Confession time: I grew up thinking I didn’t like coleslaw. I know very un-American of me, but somehow I’ve managed to survive all these years of picnics without it. Truth be told I don’t think I’ve ever tried the traditional, creamy, white, kind because I’m really not the biggest fan of mayonnaise (I know the horror).
This slaw has none of the traditional mayo (or cabbage for that matter) but it does has a fantastic fresh flavor, a wonderful tang, and a boatload of fresh veggies. I even threw in some sunflower seeds for good measure 🙂
Crunchy Kale Slaw
Time 10 minutes
1 12oz package Broccoli Slaw
1 12 oz package Trader Joe’s Cruciferous Crunch (sub ~3 cups shredded kale and ~1 cup shredded purple cabbage)
1/3 cup Dijon mustard
3 TBSP Honey
3 TBSP Olive Oil
1/4 cup sunflower seed kernels
1/3 cup unsweetened dried cranberries
In a large serving bowl combine veggies, mustard, honey, and olive oil. Toss thoroughly to coat (your clean hands work great for mixing everything in there). Gently mix in sunflower seeds and cranberries, saving some to garnish the top.

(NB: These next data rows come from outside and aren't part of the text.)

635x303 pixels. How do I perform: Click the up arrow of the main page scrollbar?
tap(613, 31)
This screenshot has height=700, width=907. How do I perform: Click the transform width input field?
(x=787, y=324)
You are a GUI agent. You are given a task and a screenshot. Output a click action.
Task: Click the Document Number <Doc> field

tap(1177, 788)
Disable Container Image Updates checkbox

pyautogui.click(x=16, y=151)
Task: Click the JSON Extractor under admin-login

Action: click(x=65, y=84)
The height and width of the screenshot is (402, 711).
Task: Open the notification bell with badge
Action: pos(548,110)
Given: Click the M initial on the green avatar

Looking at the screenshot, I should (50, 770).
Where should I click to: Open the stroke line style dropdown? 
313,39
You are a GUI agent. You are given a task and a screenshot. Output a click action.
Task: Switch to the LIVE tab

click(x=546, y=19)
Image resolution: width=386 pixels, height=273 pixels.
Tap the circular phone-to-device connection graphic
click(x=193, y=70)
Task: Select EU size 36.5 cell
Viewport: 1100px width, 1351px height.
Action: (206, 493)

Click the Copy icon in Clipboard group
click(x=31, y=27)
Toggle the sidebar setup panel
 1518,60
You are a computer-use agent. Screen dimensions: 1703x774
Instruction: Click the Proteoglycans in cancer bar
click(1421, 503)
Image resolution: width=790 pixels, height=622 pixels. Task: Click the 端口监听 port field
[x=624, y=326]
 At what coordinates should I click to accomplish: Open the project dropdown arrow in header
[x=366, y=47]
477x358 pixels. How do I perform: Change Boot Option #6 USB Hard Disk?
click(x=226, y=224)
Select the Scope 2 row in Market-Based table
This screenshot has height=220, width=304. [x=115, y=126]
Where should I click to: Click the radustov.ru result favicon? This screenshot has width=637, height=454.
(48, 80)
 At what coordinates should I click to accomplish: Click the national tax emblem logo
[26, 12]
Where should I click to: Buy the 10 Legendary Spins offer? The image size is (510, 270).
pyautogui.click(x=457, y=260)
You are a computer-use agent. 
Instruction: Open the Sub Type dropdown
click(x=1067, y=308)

*Note: If you’re making this for a party (or an occasion where you want it to look pretty) don’t mix in the cranberries until the very end because they tend to bleed their color a bit as they sit.
Confession (part two): I had this recipe planned to share this recipe before I knew Davida was collecting green foods this week, but since she’s such a wonderful hostess I figured I should go ahead and join the party anyways!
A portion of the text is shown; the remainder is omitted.